One of the life-changing aspects of these trips is the gateway they provide to experiences that solo travelers might not be able to access. James Berkeley, president of Destinations and Adventures, a Los Angeles company specializing in custom-designed travel programs for schools ranging from Yale to the Big 10, offers one example: On a recent trip to Egypt that he organized for Vanderbilt University alumni, Berkeley arranged for the group to visit the Tomb of Nefertari (not Nefertiti). “The tomb has been closed to the public, but it will open for a fee of about $6,000,” says Berkeley. It’s understandable why an individual tourist may not want to pay that kind of money. “But with a group, that fee is very doable.”

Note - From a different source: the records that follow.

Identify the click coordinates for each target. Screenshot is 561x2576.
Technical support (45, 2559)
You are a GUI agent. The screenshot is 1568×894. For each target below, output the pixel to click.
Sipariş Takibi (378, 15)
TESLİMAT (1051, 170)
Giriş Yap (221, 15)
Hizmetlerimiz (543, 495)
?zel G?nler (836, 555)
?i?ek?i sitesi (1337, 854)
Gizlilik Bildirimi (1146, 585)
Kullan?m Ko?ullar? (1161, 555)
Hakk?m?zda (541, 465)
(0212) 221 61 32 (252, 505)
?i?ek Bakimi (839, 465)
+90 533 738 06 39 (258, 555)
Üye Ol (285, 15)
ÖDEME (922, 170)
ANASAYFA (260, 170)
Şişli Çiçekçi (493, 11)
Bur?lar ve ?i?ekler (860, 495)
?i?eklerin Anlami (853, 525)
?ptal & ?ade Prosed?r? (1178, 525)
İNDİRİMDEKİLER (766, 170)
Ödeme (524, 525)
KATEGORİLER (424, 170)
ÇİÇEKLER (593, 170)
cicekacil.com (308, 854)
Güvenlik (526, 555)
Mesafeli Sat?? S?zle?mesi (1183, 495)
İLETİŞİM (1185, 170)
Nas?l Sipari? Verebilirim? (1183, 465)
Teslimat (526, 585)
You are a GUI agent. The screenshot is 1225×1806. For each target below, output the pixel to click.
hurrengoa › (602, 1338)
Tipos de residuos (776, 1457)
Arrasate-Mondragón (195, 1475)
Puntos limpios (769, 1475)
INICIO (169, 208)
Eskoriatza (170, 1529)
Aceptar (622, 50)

In addition to unusual experiences, the quality of the professor travel guides sets these excursions apart from typical tours: for example, the emeritus professor of theater at Occidental College in Pasadena, Calif., who accompanies the school’s biannual backstage Broadway tour. In addition to his exceptional knowledge of New York theater, he has connections with Occidental alumni who are currently working on Broadway. The trip includes face time with the artistic director of Playwrights Horizons and a costume designer for Broadway productions, both alums of the school. “The last time I went on the trip,” says Jim Jacobs, the director of alumni relations for Occidental, “I put on one of the outfits from The Lion King.” Now that’s something most travelers can’t say.
The 'Ask'
Many alumni may hesitate to take a trip with their alma mater for fear that they will be badgered to donate to the school. Nothing could be further from the truth. “We do not do any fundraising on our trips,” says Carrie Fediuk, the educational travel coordinator at the alumni association of the University of Michigan in Ann Arbor, Mich. The same goes for Dartmouth: “We use the term ‘friendraising,’” says Roberta Moore, the school’s director of alumni continuing education and travel. “We are just trying to keep people connected [to Dartmouth].” That said, one of the extra benefits for the host school is that the people who travel with their former college or university do feel more connected, so many of them decide to donate anyway.
LEAH INGRAM, author of Suddenly Frugal: How to Live Happier and Healthier for Less (Adams Media, 2010) dreams of one day taking an alumni trip to France with NYU to make up for the junior year abroad she never got to attend.